In „Vier Minuten“, der diese Woche am Spielboden Dornbirn im Rahmen der Filmreihe „Psychische Krankheiten“ gezeigt wird, liefern sich Monica Bleibtreu und Hannah Herzsprung ein packendes Psychoduell. Härtere Kost gibt es ebenfalls am Spielboden mit „Hundstage“ zu sehen, in dem Ulrich Seidl einen bösen Blick auf das menschliche Leben wirft.

Vier Minuten: Der vielfach preisgekrönte zweite Spielfilm von Chris Kraus ist im Grunde ein kleiner Film, reduziert auf wenige Schauspieler mit einem Gefängnis als beinahe einzigem Schauplatz. Doch aus den engen Vorgaben entwickelt der deutsche Autor und Regisseur mit einer ebenso knappen wie präzisen Bildsprache und zwei grandiosen Schauspielerinnen ein leidenschaftliches und pulsierendes Drama, das den Zuschauer von den ersten Minuten an ins Geschehen zieht: Im Frauengefängnis trifft die 80-jährige Pianistin Traude Krüger, die interessierten und begabten Häftlingen Klavierunterricht gibt, auf die junge Jenny, die früher als musikalisches Wunderkind galt, jetzt aber wegen eines bestialischen Mordes einsitzt. Während die alte Lehrerin Ordnung und preußische Zucht fordert, keinen Widerspruch erlaubt, begehrt Jenny auf, lässt sich nichts sagen und reagiert aggressiv gegen ihre Umwelt ebenso wie gegen sich selbst.

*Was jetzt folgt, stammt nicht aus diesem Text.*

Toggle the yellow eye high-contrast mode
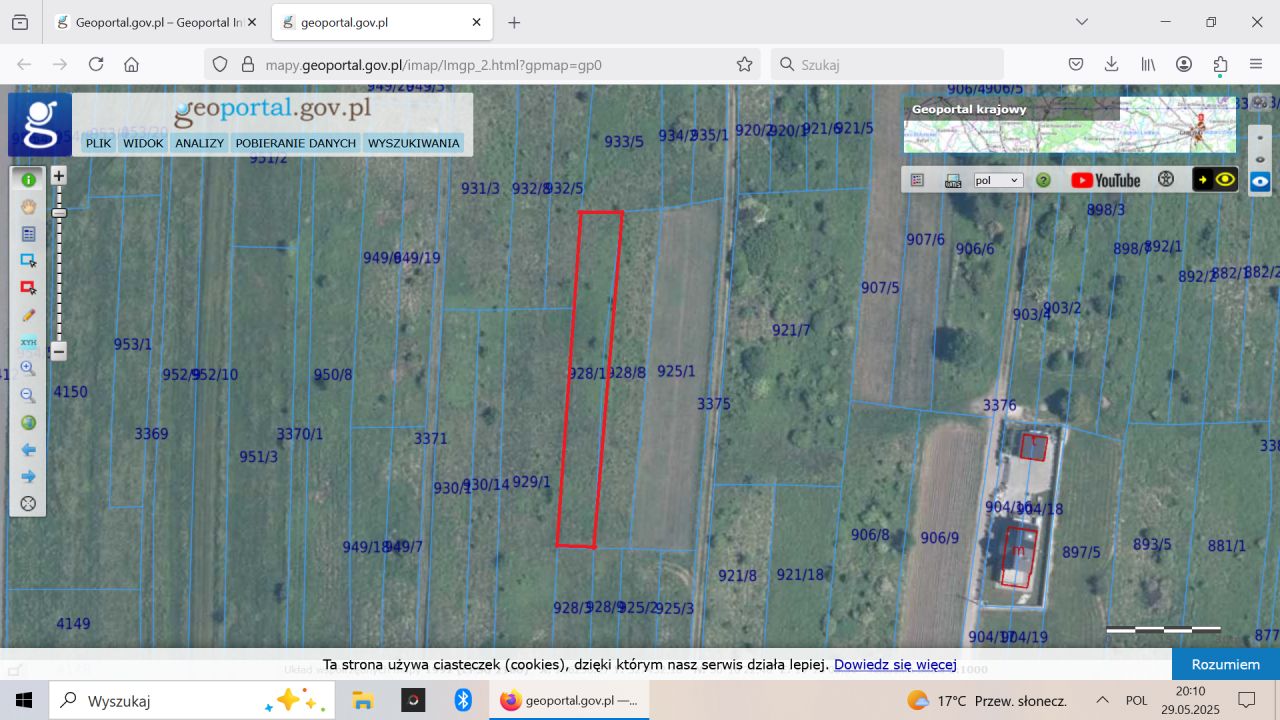(1216, 180)
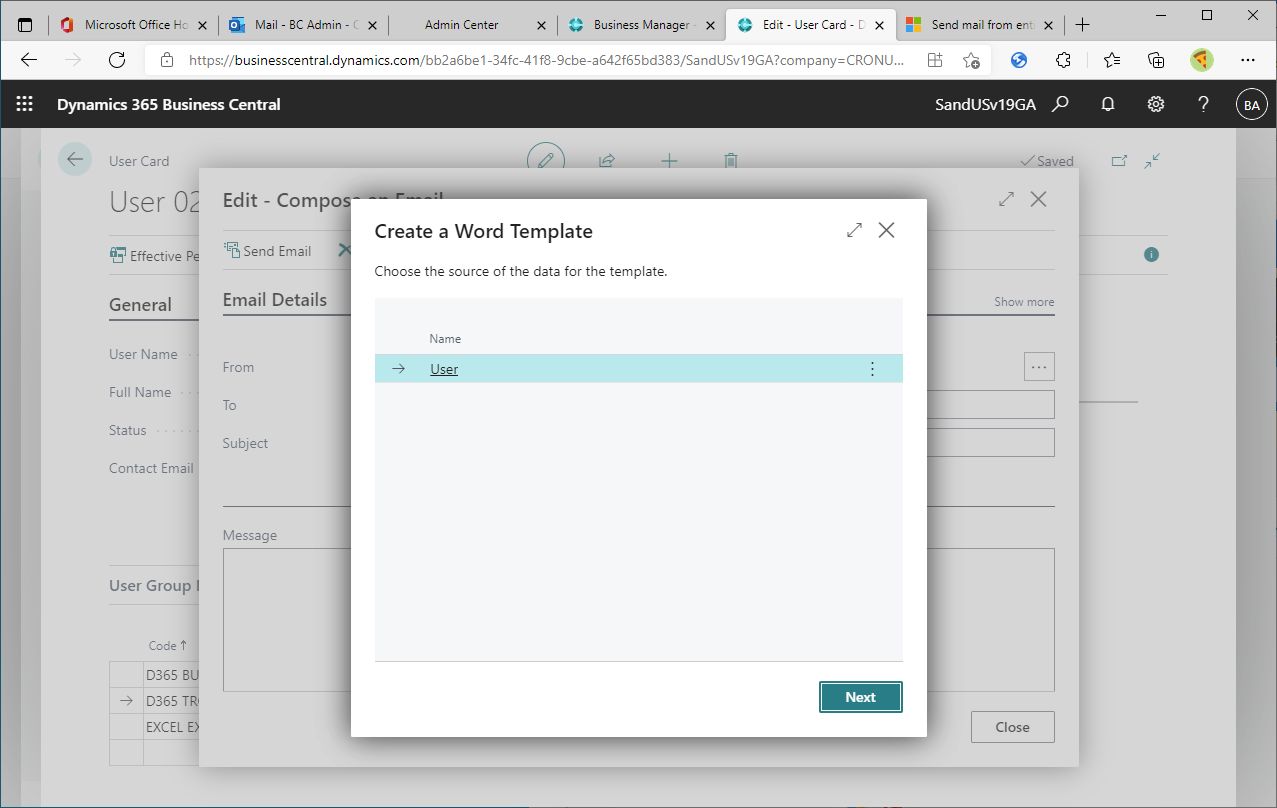Navigate back using the User Card back arrow

[75, 160]
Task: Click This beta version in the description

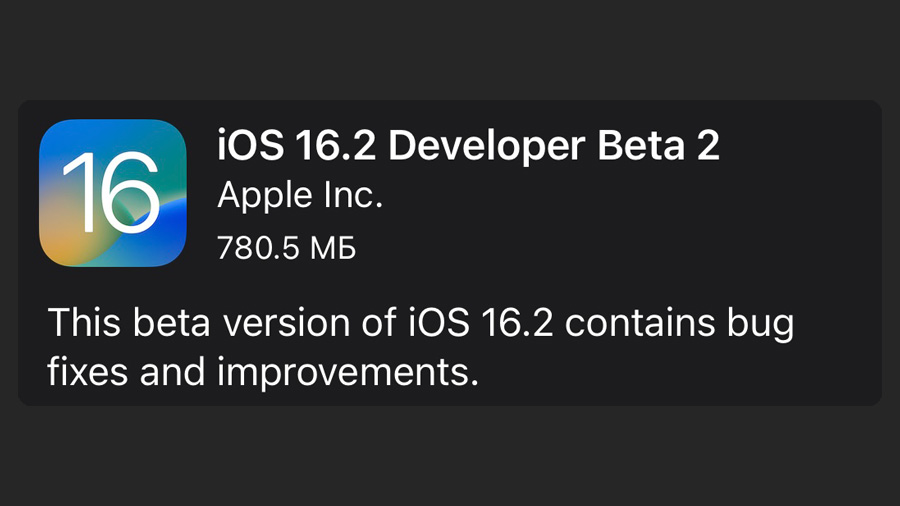Action: (200, 322)
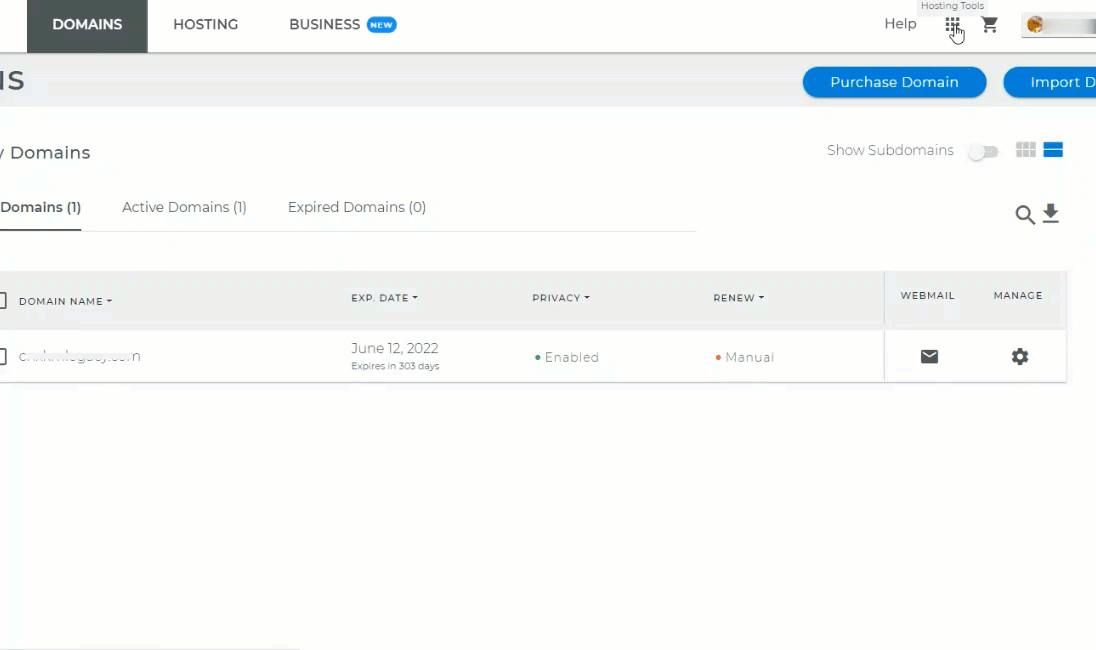Open the shopping cart
The width and height of the screenshot is (1096, 650).
(990, 25)
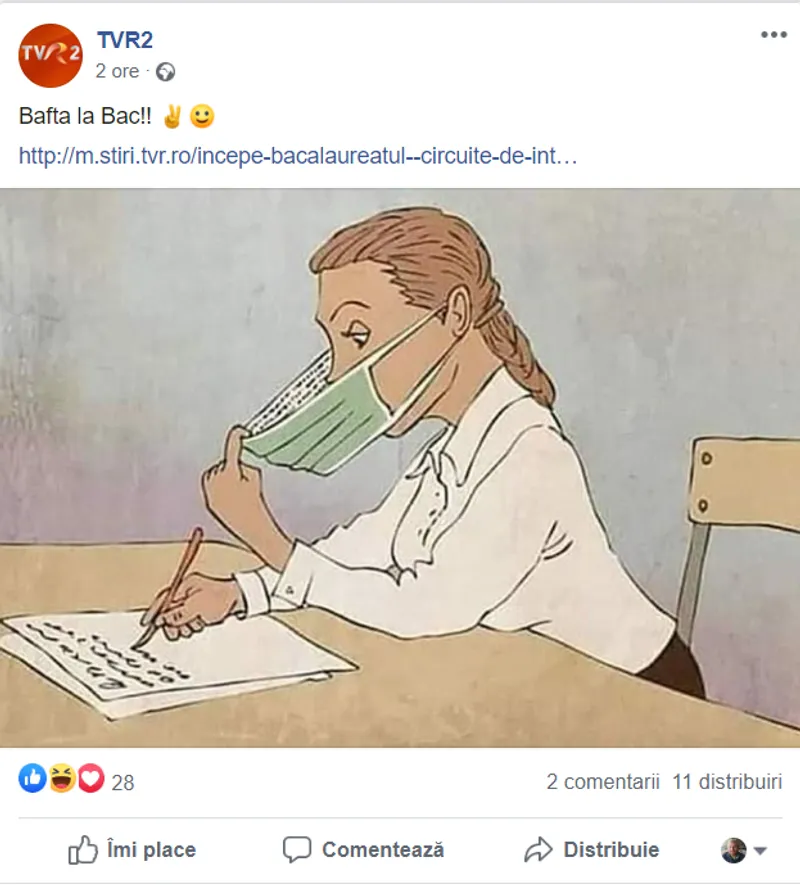
Task: Open the post options three-dots menu
Action: 773,35
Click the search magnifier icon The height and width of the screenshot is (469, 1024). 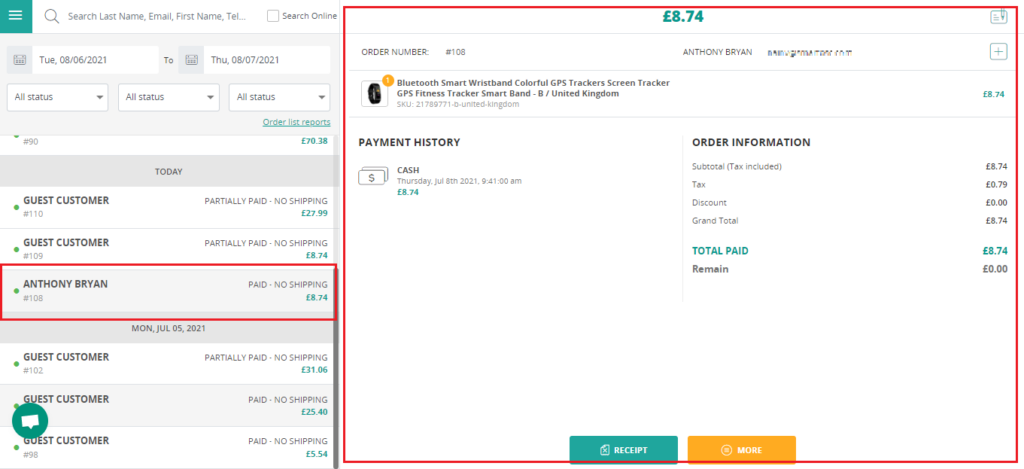coord(51,17)
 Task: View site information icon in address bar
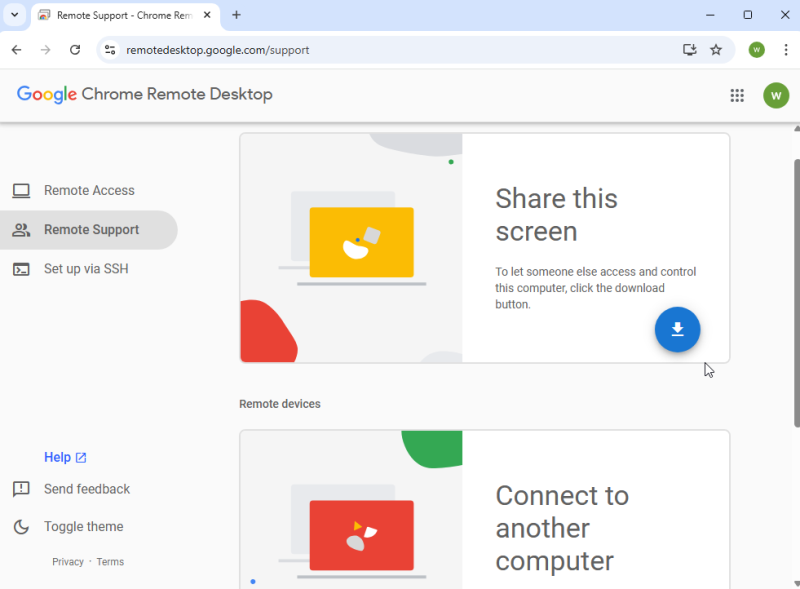(x=110, y=50)
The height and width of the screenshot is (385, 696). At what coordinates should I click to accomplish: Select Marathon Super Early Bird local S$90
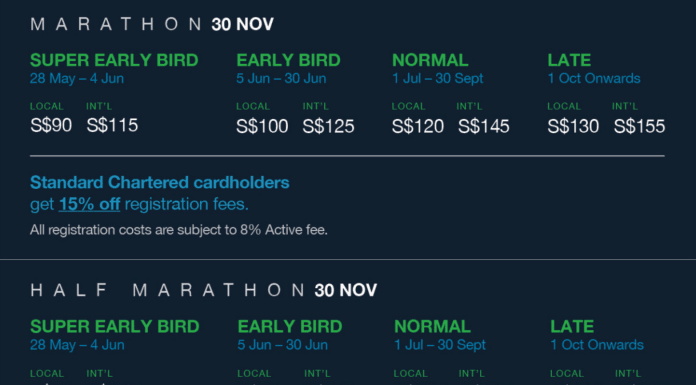pos(51,125)
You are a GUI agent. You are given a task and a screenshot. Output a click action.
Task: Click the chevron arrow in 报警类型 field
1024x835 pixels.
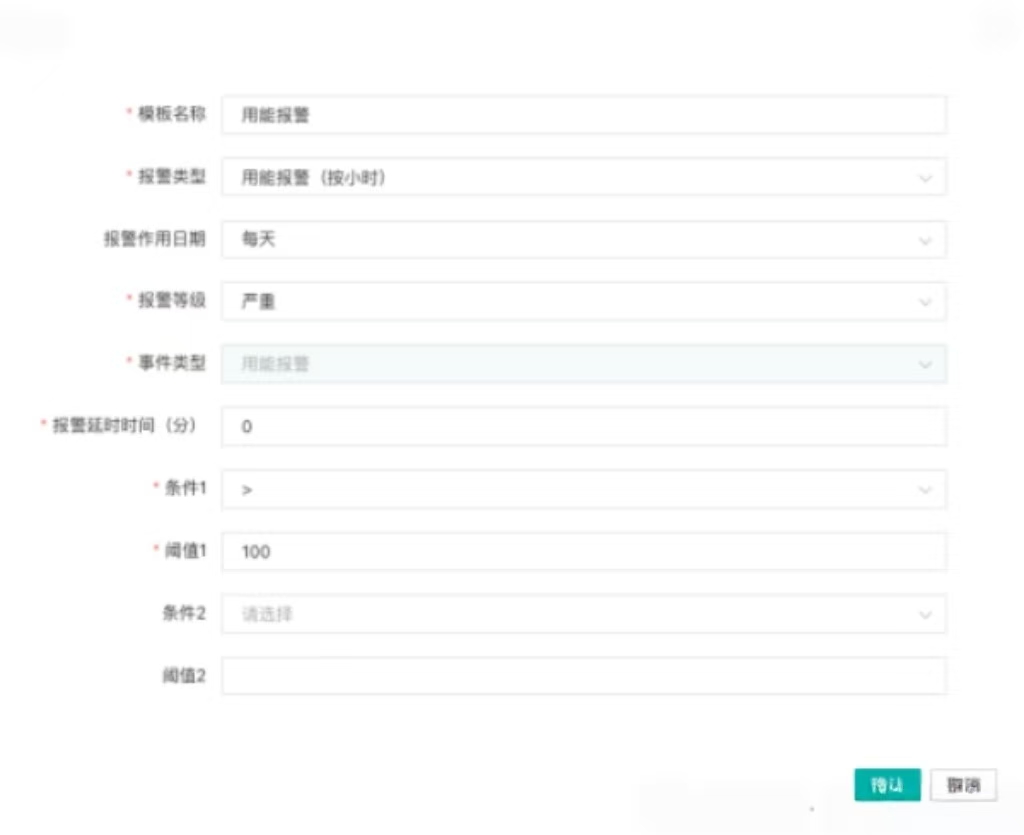(925, 178)
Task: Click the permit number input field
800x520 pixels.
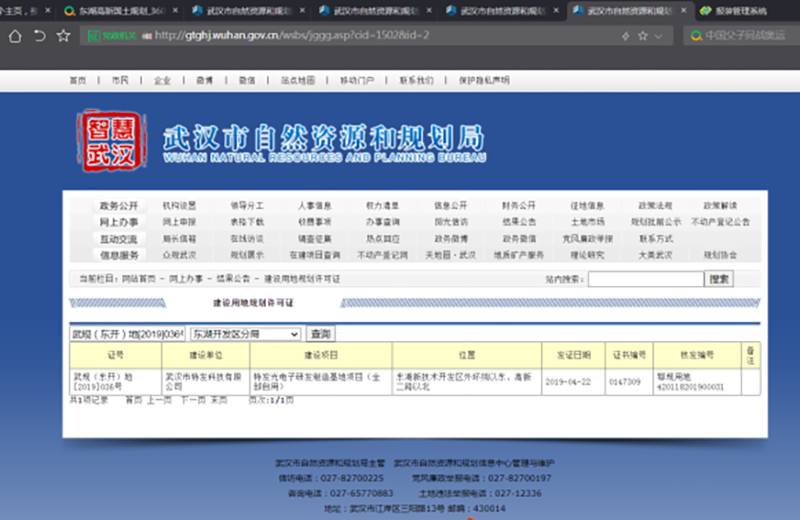Action: coord(127,333)
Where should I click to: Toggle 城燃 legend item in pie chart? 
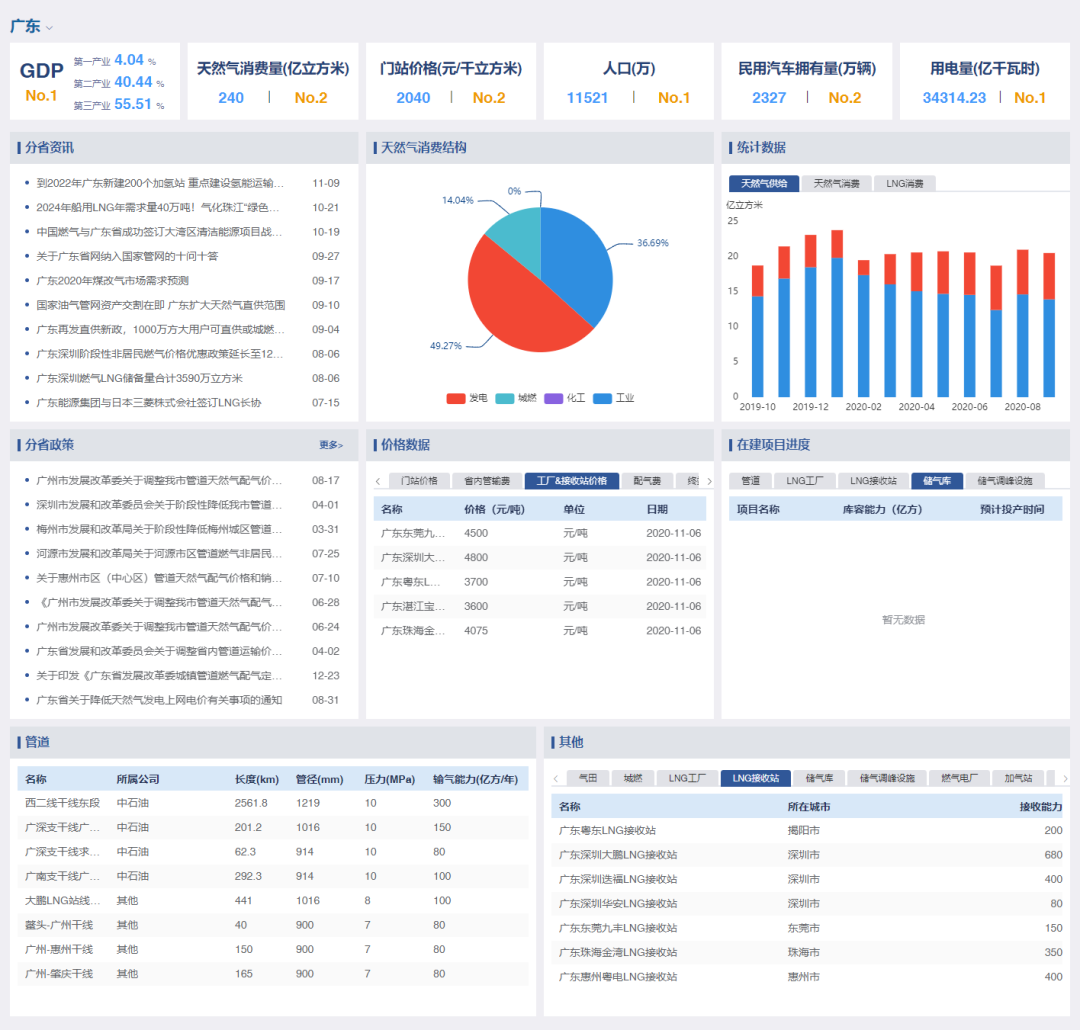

Wie Monica Bleibtreu und Hannah Herzsprung die beiden gegensätzliche Charaktere spielen, die beide unter verdrängter Schuld und Trauma leiden, wie sie sich aneinander reiben, sich bekämpfen und sich dann doch über die Musik näher kommen – das ist das Ereignis dieses  mitreißenden Films. - Und eine Stärke, die auch über Schwachstellen wie die klischeehaft gezeichneten Nebenfiguren hinwegsehen lässt.
Spielboden Dornbirn: Di, 1.2., 20.30 Uhr


Hundstage: Ulrich Seidl verknüpft lose sechs Lebensgeschichten aus einem Wiener Randbezirk und verdichtet sie zu einem schonungslosen Bild menschlicher Aggressionen, Einsamkeit und Beziehungsunfähigkeit: Eine junge Frau wird von ihrem Freund ebenso gedemütigt wie eine Lehrerin von ihrem Liebhaber und dennoch kommen beide nicht von ihren Partnern los. Wortlos lebt ein längst geschiedenes Paar weiterhin im gemeinsamen Einfamilienhaus nebeneinander und die Sehnsucht eines Pensionisten erfüllt sich nur in einem grotesken Striptease seiner Haushälterin. Glück findet hier keine Figur, einsam sind sie letztlich alle – und es gibt keine Hoffnung auf Veränderung
Erfunden sind Seidls Geschichten, doch alles andere scheint vorgefunden. Eine teilweise dokumentarische, dichte Milieustudie ist sein Film, die Personen sind untrennbar mit den trostlos monotonen Wohnsiedlungen, den Schrebergärten, den Ausfallstraßen, den Supermärkten und den Parkplätzen verknüpft. Keine künstlichen Bauten, kein künstliches Licht und keine Filmmusik verwendet der Wiener Regisseur. Die Authentizität, zu der auch der Wiener Dialekt und der teilweise Einsatz von LaienschauspielerInnen wesentlich beitragen, schafft größte Intensität und Unmittelbarkeit.
Der dokumentarische Charakter wird durch den Gestus der Kamera noch verstärkt. Fast nur am Beginn setzt Seidl die agile Handkamera zur Dramatisierung ein und schafft so Nähe und Direktheit. Weitgehend übernimmt die Kamera jedoch die Rolle eines distanzierten, aber genauen Beobachters. Nicht mit ihr, sondern vor ihr entfaltet sich der Film und die SchauspielerInnen gestalten ihre Rollen und Beziehungen und legen mit großer Offenheit die Abgründe der menschlichen Seele frei. Seidls trockener und mitleidloser Blick auf diese Figuren macht "Hundstage" zu einer deprimierenden, wohl nur minimal überzeichneten Studie menschlichen Lebens.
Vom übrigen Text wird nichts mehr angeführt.